__WHAT THE TASK ASKS__
Below are some entries; can you quote all of them exactly?
(Beginning of RECORDED DATA)
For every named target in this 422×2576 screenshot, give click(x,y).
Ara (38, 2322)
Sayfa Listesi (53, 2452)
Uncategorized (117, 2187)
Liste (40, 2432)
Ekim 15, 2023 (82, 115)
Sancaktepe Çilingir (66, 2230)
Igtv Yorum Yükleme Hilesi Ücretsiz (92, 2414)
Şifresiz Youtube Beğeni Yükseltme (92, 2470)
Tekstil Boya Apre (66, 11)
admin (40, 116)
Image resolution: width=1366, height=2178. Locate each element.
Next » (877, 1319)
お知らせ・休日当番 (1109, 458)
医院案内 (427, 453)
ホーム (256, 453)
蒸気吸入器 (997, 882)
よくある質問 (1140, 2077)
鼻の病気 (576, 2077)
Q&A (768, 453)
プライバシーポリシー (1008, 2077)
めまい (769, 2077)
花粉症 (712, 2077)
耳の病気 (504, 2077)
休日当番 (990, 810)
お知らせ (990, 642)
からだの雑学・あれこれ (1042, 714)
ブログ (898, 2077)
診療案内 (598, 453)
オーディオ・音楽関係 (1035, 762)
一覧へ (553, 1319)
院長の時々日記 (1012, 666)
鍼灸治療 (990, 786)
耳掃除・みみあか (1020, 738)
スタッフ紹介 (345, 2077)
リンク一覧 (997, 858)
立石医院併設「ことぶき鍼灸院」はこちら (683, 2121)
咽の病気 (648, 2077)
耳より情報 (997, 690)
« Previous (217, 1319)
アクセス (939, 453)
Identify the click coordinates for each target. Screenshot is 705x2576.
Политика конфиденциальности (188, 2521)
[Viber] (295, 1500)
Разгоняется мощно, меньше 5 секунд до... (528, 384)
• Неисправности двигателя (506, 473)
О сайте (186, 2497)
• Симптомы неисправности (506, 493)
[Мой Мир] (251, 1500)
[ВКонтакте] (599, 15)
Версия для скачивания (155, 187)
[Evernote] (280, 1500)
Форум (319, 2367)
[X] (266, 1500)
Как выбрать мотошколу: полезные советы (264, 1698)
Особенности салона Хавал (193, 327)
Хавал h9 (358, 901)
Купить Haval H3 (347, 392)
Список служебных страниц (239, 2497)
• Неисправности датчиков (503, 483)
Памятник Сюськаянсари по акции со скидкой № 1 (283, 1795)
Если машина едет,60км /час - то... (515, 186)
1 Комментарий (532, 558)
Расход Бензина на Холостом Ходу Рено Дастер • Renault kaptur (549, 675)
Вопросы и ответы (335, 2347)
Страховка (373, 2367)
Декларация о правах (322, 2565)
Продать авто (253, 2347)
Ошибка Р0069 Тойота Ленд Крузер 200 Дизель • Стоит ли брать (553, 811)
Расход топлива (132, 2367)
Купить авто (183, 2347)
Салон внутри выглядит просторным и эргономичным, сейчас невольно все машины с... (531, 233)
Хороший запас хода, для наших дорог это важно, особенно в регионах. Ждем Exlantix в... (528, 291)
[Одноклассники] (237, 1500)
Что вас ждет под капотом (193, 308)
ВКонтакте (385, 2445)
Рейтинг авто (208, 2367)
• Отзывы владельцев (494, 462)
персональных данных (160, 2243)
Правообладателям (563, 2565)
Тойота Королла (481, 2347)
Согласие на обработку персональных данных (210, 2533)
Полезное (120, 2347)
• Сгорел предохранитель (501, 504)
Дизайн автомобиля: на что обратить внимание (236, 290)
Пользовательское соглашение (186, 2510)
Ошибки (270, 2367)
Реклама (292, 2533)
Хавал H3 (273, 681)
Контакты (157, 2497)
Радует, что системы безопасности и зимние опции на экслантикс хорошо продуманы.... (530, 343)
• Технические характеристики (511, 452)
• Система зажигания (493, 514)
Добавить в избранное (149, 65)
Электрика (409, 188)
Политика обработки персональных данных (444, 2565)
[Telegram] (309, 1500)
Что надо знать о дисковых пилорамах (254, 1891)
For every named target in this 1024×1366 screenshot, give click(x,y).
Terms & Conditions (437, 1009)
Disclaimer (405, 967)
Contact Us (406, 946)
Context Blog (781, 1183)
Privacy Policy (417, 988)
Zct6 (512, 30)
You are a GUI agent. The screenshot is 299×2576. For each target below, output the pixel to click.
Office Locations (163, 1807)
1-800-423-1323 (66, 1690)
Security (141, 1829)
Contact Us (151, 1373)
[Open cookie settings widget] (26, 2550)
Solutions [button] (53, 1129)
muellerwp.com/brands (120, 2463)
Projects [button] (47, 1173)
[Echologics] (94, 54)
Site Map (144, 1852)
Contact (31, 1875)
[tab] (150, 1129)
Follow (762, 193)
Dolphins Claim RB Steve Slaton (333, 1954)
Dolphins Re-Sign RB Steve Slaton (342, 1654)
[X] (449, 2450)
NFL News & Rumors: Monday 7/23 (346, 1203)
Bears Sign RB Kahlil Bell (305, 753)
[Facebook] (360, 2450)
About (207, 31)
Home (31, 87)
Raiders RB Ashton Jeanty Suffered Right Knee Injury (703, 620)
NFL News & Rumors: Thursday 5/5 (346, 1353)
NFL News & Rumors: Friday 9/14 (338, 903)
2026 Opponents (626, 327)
(End of RECORDED DATA)
__EXERCISE OUTPUT__
For every named target in this 422×2576 screenshot, give click(x,y).
Ara (38, 2322)
Sayfa Listesi (53, 2452)
Uncategorized (117, 2187)
Liste (40, 2432)
Ekim 15, 2023 (82, 115)
Sancaktepe Çilingir (66, 2230)
Igtv Yorum Yükleme Hilesi Ücretsiz (92, 2414)
Şifresiz Youtube Beğeni Yükseltme (92, 2470)
Tekstil Boya Apre (66, 11)
admin (40, 116)
Image resolution: width=1366, height=2178. Locate each element.
Next » (877, 1319)
お知らせ・休日当番 (1109, 458)
医院案内 (427, 453)
ホーム (256, 453)
蒸気吸入器 (997, 882)
よくある質問 (1140, 2077)
鼻の病気 (576, 2077)
Q&A (768, 453)
プライバシーポリシー (1008, 2077)
めまい (769, 2077)
花粉症 (712, 2077)
耳の病気 (504, 2077)
休日当番 (990, 810)
お知らせ (990, 642)
からだの雑学・あれこれ (1042, 714)
ブログ (898, 2077)
診療案内 (598, 453)
オーディオ・音楽関係 (1035, 762)
一覧へ (553, 1319)
院長の時々日記 (1012, 666)
鍼灸治療 (990, 786)
耳掃除・みみあか (1020, 738)
スタッフ紹介 (345, 2077)
リンク一覧 (997, 858)
立石医院併設「ことぶき鍼灸院」はこちら (683, 2121)
咽の病気 (648, 2077)
耳より情報 (997, 690)
« Previous (217, 1319)
アクセス (939, 453)
Identify the click coordinates for each target. Screenshot is 705x2576.
Политика конфиденциальности (188, 2521)
[Viber] (295, 1500)
Разгоняется мощно, меньше 5 секунд до... (528, 384)
• Неисправности двигателя (506, 473)
О сайте (186, 2497)
• Симптомы неисправности (506, 493)
[Мой Мир] (251, 1500)
[ВКонтакте] (599, 15)
Версия для скачивания (155, 187)
[Evernote] (280, 1500)
Форум (319, 2367)
[X] (266, 1500)
Как выбрать мотошколу: полезные советы (264, 1698)
Особенности салона Хавал (193, 327)
Хавал h9 (358, 901)
Купить Haval H3 (347, 392)
Список служебных страниц (239, 2497)
• Неисправности датчиков (503, 483)
Памятник Сюськаянсари по акции со скидкой № 1 (283, 1795)
Если машина едет,60км /час - то... (515, 186)
1 Комментарий (532, 558)
Расход Бензина на Холостом Ходу Рено Дастер • Renault kaptur (549, 675)
Вопросы и ответы (335, 2347)
Страховка (373, 2367)
Декларация о правах (322, 2565)
Продать авто (253, 2347)
Ошибка Р0069 Тойота Ленд Крузер 200 Дизель • Стоит ли брать (553, 811)
Расход топлива (132, 2367)
Купить авто (183, 2347)
Салон внутри выглядит просторным и эргономичным, сейчас невольно все машины с... (531, 233)
Хороший запас хода, для наших дорог это важно, особенно в регионах. Ждем Exlantix в... (528, 291)
[Одноклассники] (237, 1500)
Что вас ждет под капотом (193, 308)
ВКонтакте (385, 2445)
Рейтинг авто (208, 2367)
• Отзывы владельцев (494, 462)
персональных данных (160, 2243)
Правообладателям (563, 2565)
Тойота Королла (481, 2347)
Согласие на обработку персональных данных (210, 2533)
Полезное (120, 2347)
• Сгорел предохранитель (501, 504)
Дизайн автомобиля: на что обратить внимание (236, 290)
Пользовательское соглашение (186, 2510)
Ошибки (270, 2367)
Реклама (292, 2533)
Хавал H3 (273, 681)
Контакты (157, 2497)
Радует, что системы безопасности и зимние опции на экслантикс хорошо продуманы.... (530, 343)
• Технические характеристики (511, 452)
• Система зажигания (493, 514)
Добавить в избранное (149, 65)
Электрика (409, 188)
Политика обработки персональных данных (444, 2565)
[Telegram] (309, 1500)
Что надо знать о дисковых пилорамах (254, 1891)
For every named target in this 1024×1366 screenshot, give click(x,y).
Terms & Conditions (437, 1009)
Disclaimer (405, 967)
Contact Us (406, 946)
Context Blog (781, 1183)
Privacy Policy (417, 988)
Zct6 (512, 30)
You are a GUI agent. The screenshot is 299×2576. For each target below, output the pixel to click.
Office Locations (163, 1807)
1-800-423-1323 (66, 1690)
Security (141, 1829)
Contact Us (151, 1373)
[Open cookie settings widget] (26, 2550)
Solutions [button] (53, 1129)
muellerwp.com/brands (120, 2463)
Projects [button] (47, 1173)
[Echologics] (94, 54)
Site Map (144, 1852)
Contact (31, 1875)
[tab] (150, 1129)
Follow (762, 193)
Dolphins Claim RB Steve Slaton (333, 1954)
Dolphins Re-Sign RB Steve Slaton (342, 1654)
[X] (449, 2450)
NFL News & Rumors: Monday 7/23 (346, 1203)
Bears Sign RB Kahlil Bell (305, 753)
[Facebook] (360, 2450)
About (207, 31)
Home (31, 87)
Raiders RB Ashton Jeanty Suffered Right Knee Injury (703, 620)
NFL News & Rumors: Thursday 5/5 (346, 1353)
NFL News & Rumors: Friday 9/14 (338, 903)
2026 Opponents (626, 327)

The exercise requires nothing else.